Shooting Quick Moving Action

Discussion in 'Street and Documentary' started by roger_k, Jul 13, 2006.

  1. Hi All,

    I am trying to figure out how those cameramen at sports games take such great
    photos.

    I have a Canon 10D, 28-70 L & and 70-200 L lenses. I usually shoot portraits.

    I was sitting about 15 feet away from my son the other day, while he was
    running & jumping around in the backyard. I wanted to catch the action, so i
    set the camera in shutter priority (Tv), set the shutter to about speed to 250.

    The problem is that he was running around so fast that I would find it hard
    autofocusing because he was so quick. I was moving my camera around like crazy
    trying to focus on him and he would just jump out of focus and the camera would
    start searching for a focus point again.

    How you shoot fast action that's far away from where you are. Some of the
    pictures are out of focus.

    Any ideas to focus on superman while he's going 100mph? Please help...

    Tx
     
  2. well......one thing is that sports have a definite plan of action to them. Learn the sport, learn how the players move...their defensive and offensive plays....and usually you can anticipate where the player will be. Your son is just randomly running around.

    Keep the other eye open....the one not looking thru the viewfinder.

    seperate the exposure and focus.
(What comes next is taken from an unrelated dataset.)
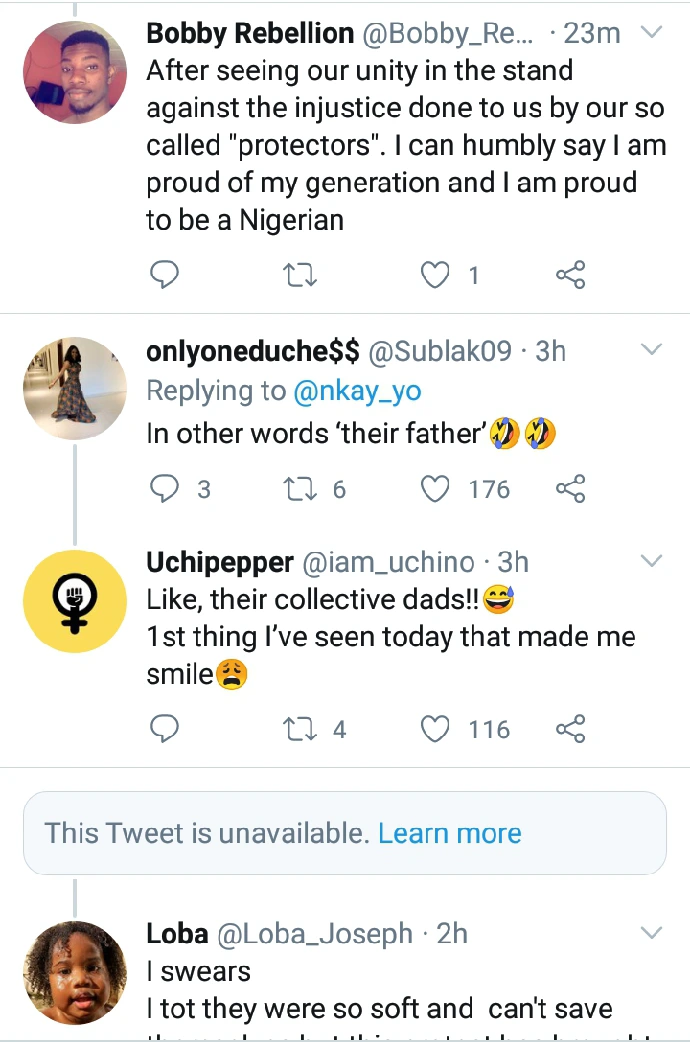Open Loba's profile photo
Screen dimensions: 690x1042
point(75,972)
Default is that both are in the shutterbutton. Pretty sure the 10D allows you to move the focus to the "*" button on the back. Look in your manual. This way you can hold the shutterbutton half way down for the exposure, and tap the * button when you need to focus.

    Theres a "white paper" some where on Canon's Learning Center that explains all this........a ggogle search should work. Maybe. But I forget right now where I found it.
     
  3. it's for a different camera, so you won't have ALL the options, but the first section of this goes into it quite heavily.
     
  4. and don't use "T". Av, set wide-open, and selectively autofocus.
     
  5. The only answer I've ever found is to shoot, shoot, shoot. Even with film it makes sense. I've always worked on the basis that one picture, which shows what you want, has to be better than thirty six that don't. With digital, it makes even more sense. Of course you'll throw a lot away but I think you will be surprised at how rapidly practice will reduce the chuckout ratio.